> Data in this exercise
···
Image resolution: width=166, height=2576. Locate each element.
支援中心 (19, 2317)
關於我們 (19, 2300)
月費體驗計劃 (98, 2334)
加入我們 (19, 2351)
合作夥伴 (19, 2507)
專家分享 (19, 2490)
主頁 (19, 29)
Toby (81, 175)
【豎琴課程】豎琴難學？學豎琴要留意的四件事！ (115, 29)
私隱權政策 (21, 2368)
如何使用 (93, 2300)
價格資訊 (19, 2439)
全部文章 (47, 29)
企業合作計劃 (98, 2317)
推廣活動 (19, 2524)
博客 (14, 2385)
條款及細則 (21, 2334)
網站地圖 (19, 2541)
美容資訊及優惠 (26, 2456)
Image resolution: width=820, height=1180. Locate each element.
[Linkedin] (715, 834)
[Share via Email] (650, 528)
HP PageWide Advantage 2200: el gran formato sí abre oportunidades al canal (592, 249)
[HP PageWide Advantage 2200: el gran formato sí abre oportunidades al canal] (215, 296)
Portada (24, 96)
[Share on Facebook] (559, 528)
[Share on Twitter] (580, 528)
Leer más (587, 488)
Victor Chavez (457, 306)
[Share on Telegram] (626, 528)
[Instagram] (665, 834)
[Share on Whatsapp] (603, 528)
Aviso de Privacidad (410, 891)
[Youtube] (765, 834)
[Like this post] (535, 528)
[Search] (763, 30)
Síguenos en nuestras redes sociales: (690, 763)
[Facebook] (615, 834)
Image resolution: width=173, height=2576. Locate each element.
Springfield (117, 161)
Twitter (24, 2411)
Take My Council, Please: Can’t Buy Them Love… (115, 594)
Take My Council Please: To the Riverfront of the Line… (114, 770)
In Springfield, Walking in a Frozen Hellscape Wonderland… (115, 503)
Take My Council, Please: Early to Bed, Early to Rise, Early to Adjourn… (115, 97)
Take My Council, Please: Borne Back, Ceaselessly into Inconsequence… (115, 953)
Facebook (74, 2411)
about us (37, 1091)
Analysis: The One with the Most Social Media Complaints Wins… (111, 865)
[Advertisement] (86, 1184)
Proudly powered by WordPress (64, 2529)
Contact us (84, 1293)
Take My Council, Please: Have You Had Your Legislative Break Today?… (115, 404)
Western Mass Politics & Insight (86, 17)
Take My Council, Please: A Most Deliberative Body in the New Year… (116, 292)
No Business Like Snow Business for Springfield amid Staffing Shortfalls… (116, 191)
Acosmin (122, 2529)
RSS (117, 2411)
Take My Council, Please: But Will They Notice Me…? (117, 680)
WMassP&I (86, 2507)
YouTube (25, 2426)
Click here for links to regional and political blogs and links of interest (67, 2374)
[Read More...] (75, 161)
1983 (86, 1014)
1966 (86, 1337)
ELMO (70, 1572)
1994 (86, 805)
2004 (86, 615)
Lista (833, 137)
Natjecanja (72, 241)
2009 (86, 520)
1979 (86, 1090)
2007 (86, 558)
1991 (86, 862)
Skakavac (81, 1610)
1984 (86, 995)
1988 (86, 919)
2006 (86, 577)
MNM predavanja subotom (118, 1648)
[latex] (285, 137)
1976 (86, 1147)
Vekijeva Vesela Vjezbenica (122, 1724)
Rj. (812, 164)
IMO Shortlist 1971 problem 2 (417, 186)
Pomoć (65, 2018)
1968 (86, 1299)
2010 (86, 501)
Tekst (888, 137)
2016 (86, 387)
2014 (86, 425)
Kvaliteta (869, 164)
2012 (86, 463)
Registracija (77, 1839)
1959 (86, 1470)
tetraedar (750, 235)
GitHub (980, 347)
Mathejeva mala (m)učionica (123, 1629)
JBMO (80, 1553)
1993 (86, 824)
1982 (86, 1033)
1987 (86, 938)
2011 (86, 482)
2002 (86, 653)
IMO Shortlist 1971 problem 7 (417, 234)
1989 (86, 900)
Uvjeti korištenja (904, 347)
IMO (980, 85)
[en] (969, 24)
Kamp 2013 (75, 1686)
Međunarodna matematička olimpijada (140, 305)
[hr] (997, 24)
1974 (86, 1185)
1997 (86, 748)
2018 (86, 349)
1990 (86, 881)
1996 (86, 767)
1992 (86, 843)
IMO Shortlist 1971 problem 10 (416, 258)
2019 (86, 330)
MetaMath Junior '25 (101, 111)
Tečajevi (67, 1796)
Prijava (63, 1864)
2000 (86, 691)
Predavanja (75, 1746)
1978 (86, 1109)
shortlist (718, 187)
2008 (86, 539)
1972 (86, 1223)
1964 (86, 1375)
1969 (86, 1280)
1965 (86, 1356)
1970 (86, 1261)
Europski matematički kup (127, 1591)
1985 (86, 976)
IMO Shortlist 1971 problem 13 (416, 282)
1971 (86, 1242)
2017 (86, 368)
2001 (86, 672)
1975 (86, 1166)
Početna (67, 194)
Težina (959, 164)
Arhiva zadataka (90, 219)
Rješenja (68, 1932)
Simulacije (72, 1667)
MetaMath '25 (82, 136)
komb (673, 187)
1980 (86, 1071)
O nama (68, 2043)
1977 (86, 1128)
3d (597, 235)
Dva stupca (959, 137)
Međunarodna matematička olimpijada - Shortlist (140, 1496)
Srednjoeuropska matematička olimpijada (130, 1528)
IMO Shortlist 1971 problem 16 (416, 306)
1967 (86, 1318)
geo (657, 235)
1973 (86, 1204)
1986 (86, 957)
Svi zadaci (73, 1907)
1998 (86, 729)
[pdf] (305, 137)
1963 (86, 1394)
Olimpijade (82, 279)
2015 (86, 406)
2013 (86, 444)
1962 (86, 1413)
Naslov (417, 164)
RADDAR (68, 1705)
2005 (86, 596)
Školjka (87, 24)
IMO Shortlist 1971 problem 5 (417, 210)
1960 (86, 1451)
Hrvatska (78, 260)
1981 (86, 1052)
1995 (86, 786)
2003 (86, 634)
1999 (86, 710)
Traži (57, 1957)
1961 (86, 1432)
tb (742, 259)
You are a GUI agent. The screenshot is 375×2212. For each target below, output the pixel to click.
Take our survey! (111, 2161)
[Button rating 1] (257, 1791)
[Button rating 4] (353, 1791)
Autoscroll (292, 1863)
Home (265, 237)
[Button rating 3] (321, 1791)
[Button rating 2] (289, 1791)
···
For the listing above, print only the lines starting at the line containing "2011 (86, 482)" and ending at the line containing "1992 (86, 843)", exactly, both included.

> Response
2011 (86, 482)
2002 (86, 653)
IMO Shortlist 1971 problem 7 (417, 234)
1989 (86, 900)
Uvjeti korištenja (904, 347)
IMO (980, 85)
[en] (969, 24)
Kamp 2013 (75, 1686)
Međunarodna matematička olimpijada (140, 305)
[hr] (997, 24)
1974 (86, 1185)
1997 (86, 748)
2018 (86, 349)
1990 (86, 881)
1996 (86, 767)
1992 (86, 843)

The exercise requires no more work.